Segundo Bessa, vários motivos podem fazer com que uma pessoa sofra com os transtornos psicóticos como, por exemplo, fatores genéticos, uso de drogas, doenças como Alzheimer, tumores cerebrais, dentre outros.
A esquizofrenia é o principal dos transtornos psicóticos. Além dela existem o transtorno psicótico breve, transtorno esquizofreniforme, esquizoafetivo, delirante e transtorno psicótico induzido por substâncias ou por uma condição médica geral.

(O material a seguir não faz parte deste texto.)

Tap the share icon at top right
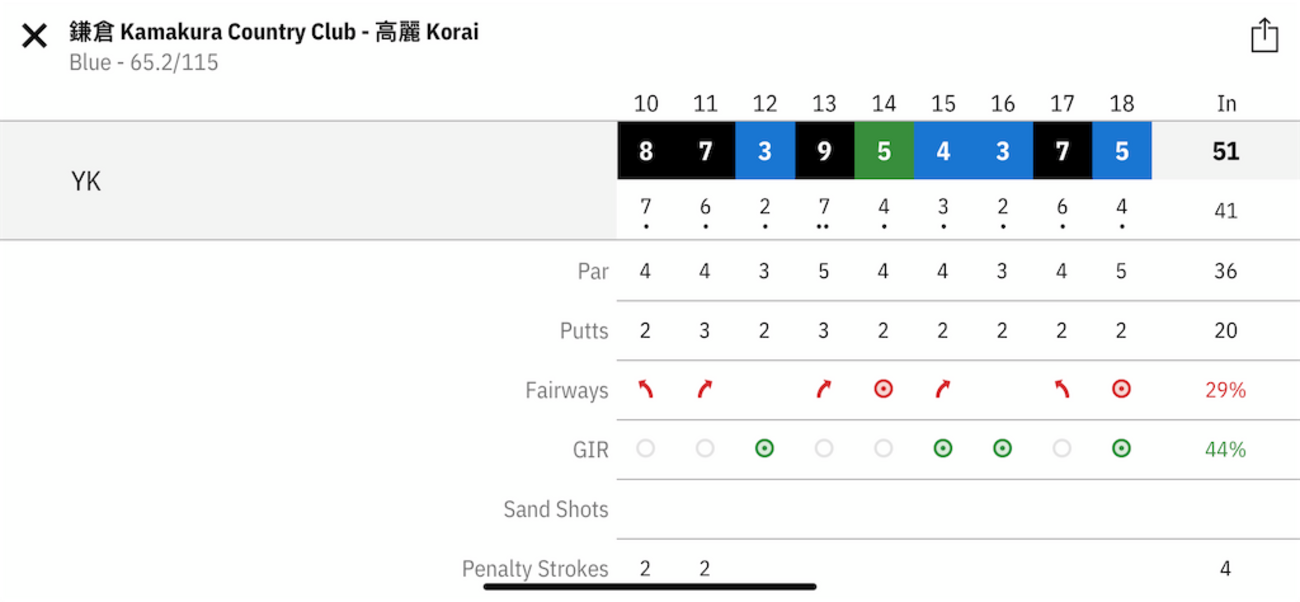The width and height of the screenshot is (1300, 602). tap(1264, 35)
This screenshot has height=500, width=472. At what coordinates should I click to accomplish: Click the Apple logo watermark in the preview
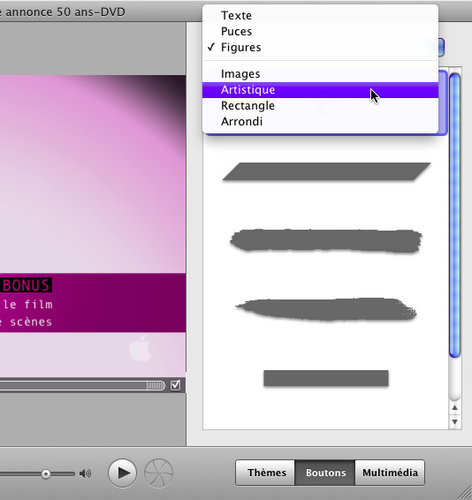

No entanto, dependendo do diagnóstico do paciente, os transtornos podem ser curados.
“O tratamento pode acontecer com medicamentos antipsicóticos (para controlar as alucinações e delírios), antidepressivos e estabilizadores do humor. Além dos medicamentos, terapia individual, de grupo e familiar também podem ser úteis, dependendo de cada caso”, explica.
Crimes normais e anormais
Na psiquiatria, os crimes são classificados em duas categorias: normal e anormal. De acordo com o psiquiatra da Associação Brasileira de Psiquiatria (ABP) Alexandre Martins Valença, a diferença entre os dois modos varia de acordo com a situação de cada país.
“O normal acontece quando a pessoa o comete sem ter nenhuma doença mental. Nesses casos, os índices de homicídio são maiores em países cuja taxa de violência é alta, como no Brasil. Essa característica traduz a desigualdade social, a violência”, explica. Já a definição anormal, Valença afirma que é relacionado aos crimes cometidos pelos indivíduos com doenças mentais.
“Pelas características do crime e pelo exame patológico do assassino, é possível perceber que foi cometido por um doente mental. Essa característica é mais comum em países altamente desenvolvidos, onde as taxas de violência e de criminalidade são mais controladas”, conta.